** TASK GOAL **
Output the line containing "How do I perform: Tap the Android OS icon?" and all subsequent lines of the listing below, copied exactly, with no other lines.

** EXERCISE MATERIAL **
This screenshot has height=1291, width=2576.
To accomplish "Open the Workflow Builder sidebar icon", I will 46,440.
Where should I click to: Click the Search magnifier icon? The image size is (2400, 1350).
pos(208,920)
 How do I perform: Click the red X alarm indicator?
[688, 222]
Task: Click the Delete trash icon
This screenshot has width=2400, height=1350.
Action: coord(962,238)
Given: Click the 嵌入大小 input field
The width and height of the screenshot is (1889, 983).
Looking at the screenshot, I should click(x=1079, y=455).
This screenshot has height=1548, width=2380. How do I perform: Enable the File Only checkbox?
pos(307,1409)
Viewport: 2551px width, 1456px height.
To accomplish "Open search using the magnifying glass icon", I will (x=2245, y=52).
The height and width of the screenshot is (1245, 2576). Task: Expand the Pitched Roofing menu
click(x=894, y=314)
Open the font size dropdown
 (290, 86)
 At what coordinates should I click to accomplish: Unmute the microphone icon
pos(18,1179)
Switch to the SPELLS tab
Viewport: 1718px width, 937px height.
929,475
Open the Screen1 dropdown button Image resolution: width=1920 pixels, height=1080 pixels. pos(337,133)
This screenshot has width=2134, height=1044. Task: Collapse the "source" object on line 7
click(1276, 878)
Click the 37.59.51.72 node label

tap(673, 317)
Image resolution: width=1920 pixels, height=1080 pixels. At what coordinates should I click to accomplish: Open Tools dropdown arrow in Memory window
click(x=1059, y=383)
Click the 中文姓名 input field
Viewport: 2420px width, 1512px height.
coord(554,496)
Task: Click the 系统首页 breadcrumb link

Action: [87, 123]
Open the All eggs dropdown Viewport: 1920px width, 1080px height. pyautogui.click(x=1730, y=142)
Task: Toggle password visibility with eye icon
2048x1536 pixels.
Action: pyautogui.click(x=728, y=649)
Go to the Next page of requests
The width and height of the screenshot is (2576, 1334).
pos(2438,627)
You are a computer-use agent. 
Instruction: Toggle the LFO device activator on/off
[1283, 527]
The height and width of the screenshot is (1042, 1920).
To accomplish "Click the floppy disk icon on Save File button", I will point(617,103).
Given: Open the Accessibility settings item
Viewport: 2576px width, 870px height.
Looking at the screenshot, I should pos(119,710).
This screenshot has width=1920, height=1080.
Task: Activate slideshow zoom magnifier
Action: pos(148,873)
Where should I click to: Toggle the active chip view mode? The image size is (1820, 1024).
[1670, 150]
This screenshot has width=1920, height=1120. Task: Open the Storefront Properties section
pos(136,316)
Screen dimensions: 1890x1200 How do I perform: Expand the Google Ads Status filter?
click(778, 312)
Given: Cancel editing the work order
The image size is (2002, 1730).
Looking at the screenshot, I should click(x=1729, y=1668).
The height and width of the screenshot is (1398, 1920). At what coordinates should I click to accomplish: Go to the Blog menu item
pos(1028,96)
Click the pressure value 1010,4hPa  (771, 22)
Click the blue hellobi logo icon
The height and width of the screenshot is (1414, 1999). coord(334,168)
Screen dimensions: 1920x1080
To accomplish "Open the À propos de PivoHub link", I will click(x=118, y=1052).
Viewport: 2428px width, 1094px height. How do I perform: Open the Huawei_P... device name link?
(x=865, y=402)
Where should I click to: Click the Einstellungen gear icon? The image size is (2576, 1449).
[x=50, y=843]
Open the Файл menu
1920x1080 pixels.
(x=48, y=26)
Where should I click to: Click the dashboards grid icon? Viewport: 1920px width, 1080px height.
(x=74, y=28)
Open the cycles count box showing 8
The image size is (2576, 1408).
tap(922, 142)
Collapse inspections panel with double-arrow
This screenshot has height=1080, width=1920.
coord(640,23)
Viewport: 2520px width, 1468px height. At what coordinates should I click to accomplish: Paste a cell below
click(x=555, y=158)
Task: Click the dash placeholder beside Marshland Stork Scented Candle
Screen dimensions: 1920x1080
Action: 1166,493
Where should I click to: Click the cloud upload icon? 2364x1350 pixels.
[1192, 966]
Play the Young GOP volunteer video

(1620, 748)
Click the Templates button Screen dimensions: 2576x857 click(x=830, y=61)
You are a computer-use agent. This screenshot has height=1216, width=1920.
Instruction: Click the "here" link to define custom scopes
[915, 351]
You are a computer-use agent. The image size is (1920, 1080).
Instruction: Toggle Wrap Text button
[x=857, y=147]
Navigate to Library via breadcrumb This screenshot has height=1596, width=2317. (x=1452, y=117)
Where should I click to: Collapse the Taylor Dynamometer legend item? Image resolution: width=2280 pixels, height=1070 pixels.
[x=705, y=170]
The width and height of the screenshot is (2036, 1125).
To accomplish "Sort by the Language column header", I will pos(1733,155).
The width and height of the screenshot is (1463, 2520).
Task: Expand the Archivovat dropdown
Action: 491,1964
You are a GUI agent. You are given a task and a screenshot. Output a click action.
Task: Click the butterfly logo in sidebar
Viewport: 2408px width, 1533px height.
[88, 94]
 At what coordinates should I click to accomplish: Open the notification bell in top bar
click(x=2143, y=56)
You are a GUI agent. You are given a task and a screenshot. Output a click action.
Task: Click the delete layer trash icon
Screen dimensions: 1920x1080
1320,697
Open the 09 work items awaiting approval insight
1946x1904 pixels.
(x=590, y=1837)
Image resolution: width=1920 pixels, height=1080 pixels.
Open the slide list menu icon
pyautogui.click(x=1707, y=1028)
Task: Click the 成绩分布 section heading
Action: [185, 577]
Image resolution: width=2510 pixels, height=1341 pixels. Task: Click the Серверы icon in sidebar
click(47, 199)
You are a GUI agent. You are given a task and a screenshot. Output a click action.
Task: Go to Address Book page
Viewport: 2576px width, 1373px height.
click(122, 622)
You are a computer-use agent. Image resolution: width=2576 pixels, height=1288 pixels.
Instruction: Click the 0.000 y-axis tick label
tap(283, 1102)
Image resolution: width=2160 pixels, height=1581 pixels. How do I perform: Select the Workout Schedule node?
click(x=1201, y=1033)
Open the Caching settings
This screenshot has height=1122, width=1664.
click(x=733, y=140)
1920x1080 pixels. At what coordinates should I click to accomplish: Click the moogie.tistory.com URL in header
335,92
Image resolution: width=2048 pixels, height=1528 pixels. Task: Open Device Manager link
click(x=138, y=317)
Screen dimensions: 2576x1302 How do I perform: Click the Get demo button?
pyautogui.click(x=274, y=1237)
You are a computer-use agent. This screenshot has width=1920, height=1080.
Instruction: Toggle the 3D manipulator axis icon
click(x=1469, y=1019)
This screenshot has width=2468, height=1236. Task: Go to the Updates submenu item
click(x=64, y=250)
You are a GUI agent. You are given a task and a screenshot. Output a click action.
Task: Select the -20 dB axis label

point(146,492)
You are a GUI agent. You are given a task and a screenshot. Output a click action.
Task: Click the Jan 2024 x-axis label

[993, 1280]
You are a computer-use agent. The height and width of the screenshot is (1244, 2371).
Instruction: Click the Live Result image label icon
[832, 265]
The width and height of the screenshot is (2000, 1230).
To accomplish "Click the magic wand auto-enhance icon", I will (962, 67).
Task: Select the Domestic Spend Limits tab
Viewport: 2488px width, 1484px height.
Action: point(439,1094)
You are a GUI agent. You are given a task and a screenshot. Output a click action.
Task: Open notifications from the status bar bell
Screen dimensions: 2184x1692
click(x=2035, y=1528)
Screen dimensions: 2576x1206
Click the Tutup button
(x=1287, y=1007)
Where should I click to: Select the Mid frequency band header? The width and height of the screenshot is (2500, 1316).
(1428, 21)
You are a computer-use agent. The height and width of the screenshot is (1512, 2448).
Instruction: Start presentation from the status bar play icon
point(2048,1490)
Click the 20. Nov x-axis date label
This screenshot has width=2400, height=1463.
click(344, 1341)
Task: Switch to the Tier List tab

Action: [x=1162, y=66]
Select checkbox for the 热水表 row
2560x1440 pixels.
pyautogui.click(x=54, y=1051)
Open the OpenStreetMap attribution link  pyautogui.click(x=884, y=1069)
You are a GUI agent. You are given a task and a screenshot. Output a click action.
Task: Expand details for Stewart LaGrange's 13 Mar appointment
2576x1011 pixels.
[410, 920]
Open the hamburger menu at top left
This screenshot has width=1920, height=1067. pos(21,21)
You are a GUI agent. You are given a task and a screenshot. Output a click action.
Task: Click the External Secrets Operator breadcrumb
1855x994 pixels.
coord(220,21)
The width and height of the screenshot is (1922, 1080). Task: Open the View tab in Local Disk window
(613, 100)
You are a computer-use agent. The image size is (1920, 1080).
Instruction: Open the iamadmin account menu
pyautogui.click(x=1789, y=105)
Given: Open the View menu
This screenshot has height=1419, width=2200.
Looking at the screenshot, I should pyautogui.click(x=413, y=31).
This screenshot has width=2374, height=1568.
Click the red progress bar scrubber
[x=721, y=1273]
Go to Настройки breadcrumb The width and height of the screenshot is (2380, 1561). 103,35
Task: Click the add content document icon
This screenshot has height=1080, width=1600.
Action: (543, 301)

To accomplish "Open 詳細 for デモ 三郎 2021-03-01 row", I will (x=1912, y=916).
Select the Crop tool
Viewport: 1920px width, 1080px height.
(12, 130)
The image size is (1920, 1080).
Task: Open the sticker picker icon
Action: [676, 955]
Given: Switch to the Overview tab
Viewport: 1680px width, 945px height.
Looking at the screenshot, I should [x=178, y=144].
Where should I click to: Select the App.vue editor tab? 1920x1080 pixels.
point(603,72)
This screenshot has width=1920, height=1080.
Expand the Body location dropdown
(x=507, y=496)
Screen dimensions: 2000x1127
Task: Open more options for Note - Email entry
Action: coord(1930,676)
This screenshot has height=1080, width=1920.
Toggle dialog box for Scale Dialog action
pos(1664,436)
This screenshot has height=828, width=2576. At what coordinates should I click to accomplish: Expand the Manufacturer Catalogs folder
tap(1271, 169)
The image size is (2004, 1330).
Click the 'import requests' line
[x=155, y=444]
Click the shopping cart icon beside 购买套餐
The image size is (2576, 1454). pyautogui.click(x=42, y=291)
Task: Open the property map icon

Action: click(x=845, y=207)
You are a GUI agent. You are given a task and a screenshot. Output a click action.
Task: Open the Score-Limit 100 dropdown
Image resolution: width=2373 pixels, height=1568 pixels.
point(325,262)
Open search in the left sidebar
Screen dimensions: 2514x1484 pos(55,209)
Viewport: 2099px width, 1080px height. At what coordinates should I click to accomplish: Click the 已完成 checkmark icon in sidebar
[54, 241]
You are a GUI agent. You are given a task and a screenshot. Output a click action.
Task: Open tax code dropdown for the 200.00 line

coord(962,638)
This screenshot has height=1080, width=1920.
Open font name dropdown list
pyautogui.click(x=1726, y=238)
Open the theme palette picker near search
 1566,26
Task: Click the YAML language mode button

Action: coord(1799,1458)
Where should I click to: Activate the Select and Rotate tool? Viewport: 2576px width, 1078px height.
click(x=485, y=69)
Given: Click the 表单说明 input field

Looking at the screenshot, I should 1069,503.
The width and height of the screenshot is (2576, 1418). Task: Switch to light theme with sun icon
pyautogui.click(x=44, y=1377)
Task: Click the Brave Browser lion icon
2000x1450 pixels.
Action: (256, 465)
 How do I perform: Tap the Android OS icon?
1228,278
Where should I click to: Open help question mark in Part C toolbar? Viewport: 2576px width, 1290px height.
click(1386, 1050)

** OUTPUT BELOW **
 How do I perform: Tap the Android OS icon?
1228,278
Where should I click to: Open help question mark in Part C toolbar? Viewport: 2576px width, 1290px height.
click(1386, 1050)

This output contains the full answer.